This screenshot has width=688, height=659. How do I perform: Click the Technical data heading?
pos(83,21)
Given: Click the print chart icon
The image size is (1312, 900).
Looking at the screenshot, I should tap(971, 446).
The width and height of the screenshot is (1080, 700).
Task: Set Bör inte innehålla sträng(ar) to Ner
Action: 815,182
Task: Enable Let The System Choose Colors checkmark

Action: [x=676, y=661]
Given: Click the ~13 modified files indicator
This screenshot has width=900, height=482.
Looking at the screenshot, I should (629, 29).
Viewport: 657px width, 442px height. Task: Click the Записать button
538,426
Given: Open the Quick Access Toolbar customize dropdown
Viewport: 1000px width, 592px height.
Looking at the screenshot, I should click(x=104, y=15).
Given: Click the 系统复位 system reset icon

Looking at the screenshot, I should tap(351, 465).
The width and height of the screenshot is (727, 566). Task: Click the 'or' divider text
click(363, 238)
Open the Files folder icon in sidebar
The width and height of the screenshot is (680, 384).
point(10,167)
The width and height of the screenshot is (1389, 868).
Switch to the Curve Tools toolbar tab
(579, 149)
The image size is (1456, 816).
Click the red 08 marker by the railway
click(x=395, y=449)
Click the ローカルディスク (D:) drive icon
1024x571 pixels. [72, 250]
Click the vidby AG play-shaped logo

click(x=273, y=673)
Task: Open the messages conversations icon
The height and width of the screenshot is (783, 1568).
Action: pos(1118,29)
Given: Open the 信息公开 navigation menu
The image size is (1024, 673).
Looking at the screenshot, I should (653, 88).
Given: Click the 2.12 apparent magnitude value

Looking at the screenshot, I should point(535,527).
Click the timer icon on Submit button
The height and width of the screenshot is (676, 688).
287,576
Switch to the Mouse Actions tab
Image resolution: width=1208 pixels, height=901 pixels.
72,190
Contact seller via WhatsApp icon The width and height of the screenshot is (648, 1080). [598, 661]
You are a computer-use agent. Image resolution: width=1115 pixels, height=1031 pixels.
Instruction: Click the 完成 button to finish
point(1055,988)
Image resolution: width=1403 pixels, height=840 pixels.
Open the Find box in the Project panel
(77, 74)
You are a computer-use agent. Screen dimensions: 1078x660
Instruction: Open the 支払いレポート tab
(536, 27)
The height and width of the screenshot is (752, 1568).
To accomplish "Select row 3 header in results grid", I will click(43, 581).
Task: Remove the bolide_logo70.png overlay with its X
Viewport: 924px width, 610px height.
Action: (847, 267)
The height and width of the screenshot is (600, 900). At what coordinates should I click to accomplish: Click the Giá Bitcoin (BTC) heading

= = = = = = =

Transcription of the entire listing, word for word, is required.

This screenshot has width=688, height=659. How do I perform: Click the Technical data heading?
pos(83,21)
Given: Click the print chart icon
The image size is (1312, 900).
Looking at the screenshot, I should tap(971, 446).
The width and height of the screenshot is (1080, 700).
Task: Set Bör inte innehålla sträng(ar) to Ner
Action: 815,182
Task: Enable Let The System Choose Colors checkmark

Action: [x=676, y=661]
Given: Click the ~13 modified files indicator
This screenshot has width=900, height=482.
Looking at the screenshot, I should (629, 29).
Viewport: 657px width, 442px height. Task: Click the Записать button
538,426
Given: Open the Quick Access Toolbar customize dropdown
Viewport: 1000px width, 592px height.
Looking at the screenshot, I should click(x=104, y=15).
Given: Click the 系统复位 system reset icon

Looking at the screenshot, I should tap(351, 465).
The width and height of the screenshot is (727, 566). Task: Click the 'or' divider text
click(363, 238)
Open the Files folder icon in sidebar
The width and height of the screenshot is (680, 384).
point(10,167)
The width and height of the screenshot is (1389, 868).
Switch to the Curve Tools toolbar tab
(579, 149)
The image size is (1456, 816).
Click the red 08 marker by the railway
click(x=395, y=449)
Click the ローカルディスク (D:) drive icon
1024x571 pixels. [72, 250]
Click the vidby AG play-shaped logo

click(x=273, y=673)
Task: Open the messages conversations icon
The height and width of the screenshot is (783, 1568).
Action: pos(1118,29)
Given: Open the 信息公开 navigation menu
The image size is (1024, 673).
Looking at the screenshot, I should (653, 88).
Given: Click the 2.12 apparent magnitude value

Looking at the screenshot, I should point(535,527).
Click the timer icon on Submit button
The height and width of the screenshot is (676, 688).
287,576
Switch to the Mouse Actions tab
Image resolution: width=1208 pixels, height=901 pixels.
72,190
Contact seller via WhatsApp icon The width and height of the screenshot is (648, 1080). [598, 661]
You are a computer-use agent. Image resolution: width=1115 pixels, height=1031 pixels.
Instruction: Click the 完成 button to finish
point(1055,988)
Image resolution: width=1403 pixels, height=840 pixels.
Open the Find box in the Project panel
(77, 74)
You are a computer-use agent. Screen dimensions: 1078x660
Instruction: Open the 支払いレポート tab
(536, 27)
The height and width of the screenshot is (752, 1568).
To accomplish "Select row 3 header in results grid", I will click(43, 581).
Task: Remove the bolide_logo70.png overlay with its X
Viewport: 924px width, 610px height.
Action: (847, 267)
The height and width of the screenshot is (600, 900). At what coordinates should I click to accomplish: Click the Giá Bitcoin (BTC) heading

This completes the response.